The UK’s National Cyber Security Centre (NCSC) has warned that future quantum computers could break today’s encryption, urging businesses and government agencies to start preparing for a post-quantum era before it’s too late.
In a newly released guide, the agency has advised organizations to identify vulnerable systems by 2028 and prioritize critical upgrades by 2031, with a full transition to post-quantum cryptography (PQC) expected by 2035.
The NCSC cautioned that adversaries may already be harvesting encrypted data for future decryption, making early action critical.
Industries handling long-term sensitive data, including financial services and national infrastructure, face heightened risks and must begin planning their transition now to avoid exposure as quantum technology advances.
“Migration to PQC is a global-scale change to IT and operational technology (OT) systems and will typically involve activity that spans multiple leadership cycles in most large organizations,” NCSC said in its guide. “Like any major IT or OT upgrade, the total financial cost of PQC migration could be significant, so it’s essential that organizations budget accordingly, including for preparatory activities as well as the actual migration.”
The threat from quantum computing
The emergence of quantum computing is set to reshape the cybersecurity landscape, raising concerns about its potential use in cyber warfare and espionage.
Security experts warn that while the technology is still in its early stages, its implications for cybersecurity cannot be ignored.
“I believe this has the potential to create cross-border cyber threats, including proxy cyber wars or enemy nation-sponsored cyber terrorism,” said Faisal Kawoosa, founder and lead analyst at Techarc. “It’s complex and costly to use quantum computing even for cybercrimes. So, at this stage, it could only be government-supported and used against unfavorable nations. Given the current state of international relations, the risk appears high.”
This growing risk underscores the urgency of transitioning to PQC before adversaries develop the means to exploit vulnerabilities at scale. Organizations that delay migration could find themselves exposed to quantum-enabled attacks sooner than anticipated.
Challenges for enterprises
The NCSC’s roadmap underscores the urgency of transitioning to PQC, but businesses may face significant challenges in meeting the proposed timelines.

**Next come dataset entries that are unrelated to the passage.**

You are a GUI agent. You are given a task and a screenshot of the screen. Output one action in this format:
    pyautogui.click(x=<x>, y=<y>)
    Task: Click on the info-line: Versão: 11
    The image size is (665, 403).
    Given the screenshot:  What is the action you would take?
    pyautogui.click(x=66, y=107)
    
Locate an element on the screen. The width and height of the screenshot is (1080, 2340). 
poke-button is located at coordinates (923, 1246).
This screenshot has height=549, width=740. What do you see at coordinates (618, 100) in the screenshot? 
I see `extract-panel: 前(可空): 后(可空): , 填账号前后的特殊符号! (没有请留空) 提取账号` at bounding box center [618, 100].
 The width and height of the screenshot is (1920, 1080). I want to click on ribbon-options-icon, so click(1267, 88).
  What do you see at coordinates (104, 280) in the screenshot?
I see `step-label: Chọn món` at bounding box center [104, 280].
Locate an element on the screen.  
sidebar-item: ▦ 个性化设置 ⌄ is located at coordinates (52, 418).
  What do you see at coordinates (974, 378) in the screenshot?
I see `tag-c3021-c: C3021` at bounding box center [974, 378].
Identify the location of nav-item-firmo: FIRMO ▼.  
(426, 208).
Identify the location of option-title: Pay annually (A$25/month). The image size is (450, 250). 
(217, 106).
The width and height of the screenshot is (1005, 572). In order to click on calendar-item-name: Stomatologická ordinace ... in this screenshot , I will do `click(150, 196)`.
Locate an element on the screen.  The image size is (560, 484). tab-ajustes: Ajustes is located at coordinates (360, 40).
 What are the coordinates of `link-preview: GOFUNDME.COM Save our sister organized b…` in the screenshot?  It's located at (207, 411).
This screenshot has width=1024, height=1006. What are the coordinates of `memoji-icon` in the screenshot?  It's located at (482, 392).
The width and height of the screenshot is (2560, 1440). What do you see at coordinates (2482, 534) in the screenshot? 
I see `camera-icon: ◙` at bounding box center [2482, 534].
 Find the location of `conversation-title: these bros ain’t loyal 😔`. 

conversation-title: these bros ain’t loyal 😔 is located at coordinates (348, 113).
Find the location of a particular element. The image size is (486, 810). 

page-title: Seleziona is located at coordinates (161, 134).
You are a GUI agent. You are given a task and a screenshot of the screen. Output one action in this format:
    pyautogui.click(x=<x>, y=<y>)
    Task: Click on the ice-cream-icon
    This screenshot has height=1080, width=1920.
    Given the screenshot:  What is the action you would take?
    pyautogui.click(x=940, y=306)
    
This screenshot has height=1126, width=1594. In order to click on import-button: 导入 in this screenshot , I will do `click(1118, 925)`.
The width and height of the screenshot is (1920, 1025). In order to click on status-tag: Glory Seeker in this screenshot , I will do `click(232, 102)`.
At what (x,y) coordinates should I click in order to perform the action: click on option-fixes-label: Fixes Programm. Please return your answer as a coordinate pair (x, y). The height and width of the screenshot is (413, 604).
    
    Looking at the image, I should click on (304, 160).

The migration process could be complex, costly, and disruptive, requiring organizations to overhaul encryption protocols embedded in critical infrastructure, financial systems, and cloud services.
Kawoosa pointed out that while enterprises typically have basic cybersecurity measures in place, only certain industries – such as banking and financial services – have invested in more advanced protections.
“In general, cybersecurity is only given serious attention when something happens,” Kawoosa added.
This reactive approach could pose risks as quantum threats grow more imminent. Waiting too long to begin migration could leave critical systems vulnerable to emerging threats.
However, on the plus side, both quantum computing and PQC are still in the early stages of development.
“I think we are still in the infancy stage when it comes to quantum computing in action,” Kawoosa said. “The same applies to post-quantum cryptography. We have to bear in mind that NIST only established standards for it in 2024, so the actual work on developing solutions is just beginning.”